Yeah you weren't the only ones surprised to see ELP's name as pointless - I couldn't recall anyone's name in Yes, even though I sang the words; 'I need you, to show me the way' out loud in the hope it would do.   You know, him that sang and blew down that other thing I don't know the name of that sounded great on that record  (Oooh, I really liked the look of him at the time, too!  TMI)

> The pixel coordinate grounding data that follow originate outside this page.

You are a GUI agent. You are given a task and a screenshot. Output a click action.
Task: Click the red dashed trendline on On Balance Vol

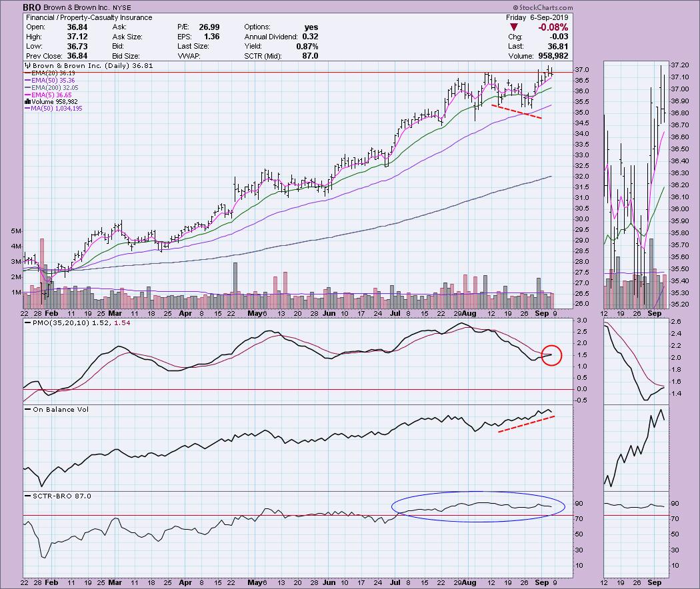526,424
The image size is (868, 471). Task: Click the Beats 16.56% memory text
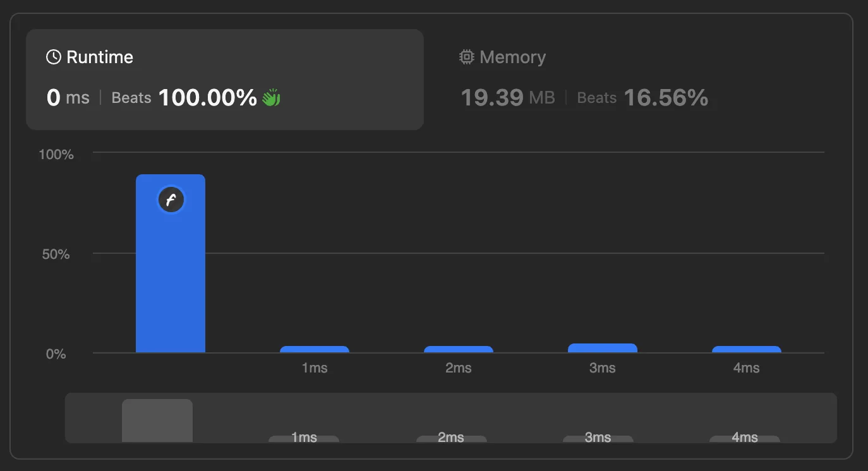point(642,97)

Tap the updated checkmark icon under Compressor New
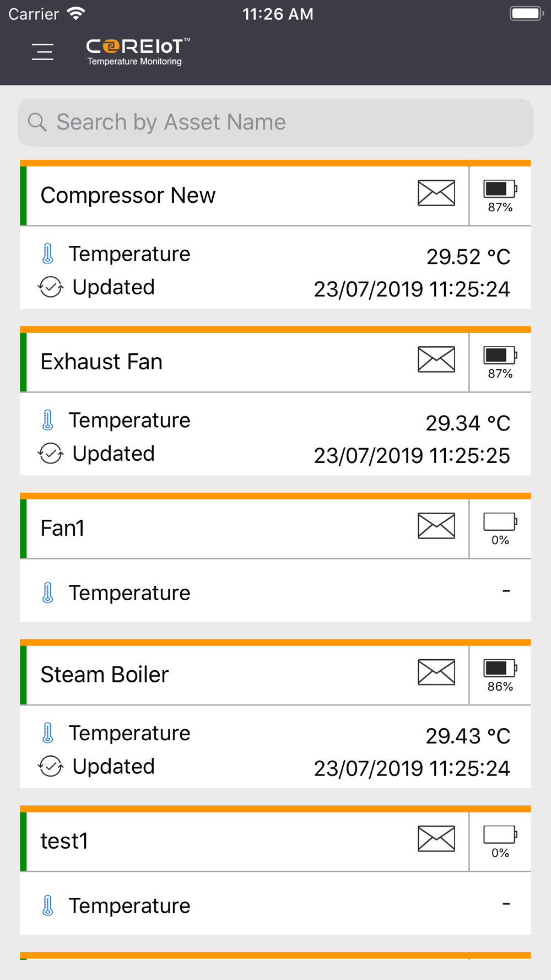(50, 287)
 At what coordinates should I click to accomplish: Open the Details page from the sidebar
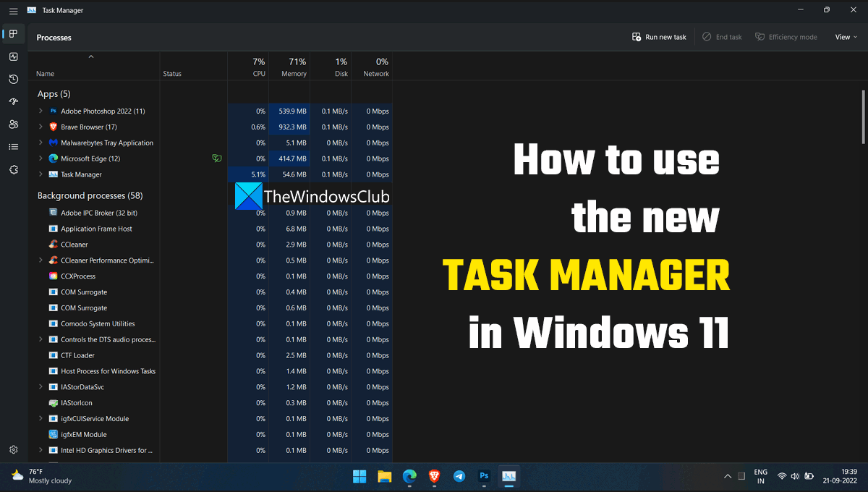(13, 147)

Prior to that I really struggled with the Jasons.  Yesterday we both chorussed in unison the name of Trollope's famous work 'The Barchester Chronicles' - and both failed to notice the actual question - the name of the county! (ie Barsetshire)


----------



## Chris Hobson (Mar 17, 2021)

I think that the person that you are referring to is Peter Frampton. He performed with Humble Pie and The Herd and had a best selling live album called Frampton Comes Alive. He also went to school with David Bowie and played on Bowie's Glass Spider tour. I don't recall him being in Yes though.


----------



## trophywench (Mar 17, 2021)

Aaaah - YES!  LOL  It is/was Peter Frampton.  Not my specialist decade whatsoever.  Kind of all started for me in c. 1963/4 really in terms of popular music.  All just music (well some of it though by no means all) since then which I either like or not.  Couldn't care less what genre label is attached to it and I never have cared.

Remember a good many years ago #1 and I sitting down to listen to a BBC2 series 'The Four Seasons' (Gosh, fancy them being that interesting the Beeb have devoted 4 progs to them!) - and then thoroughly and entirely getting hooked on James Galway whether with or without his golden flute!  ie Vivaldi's Four Seasons, not the American quartet that made pop records .......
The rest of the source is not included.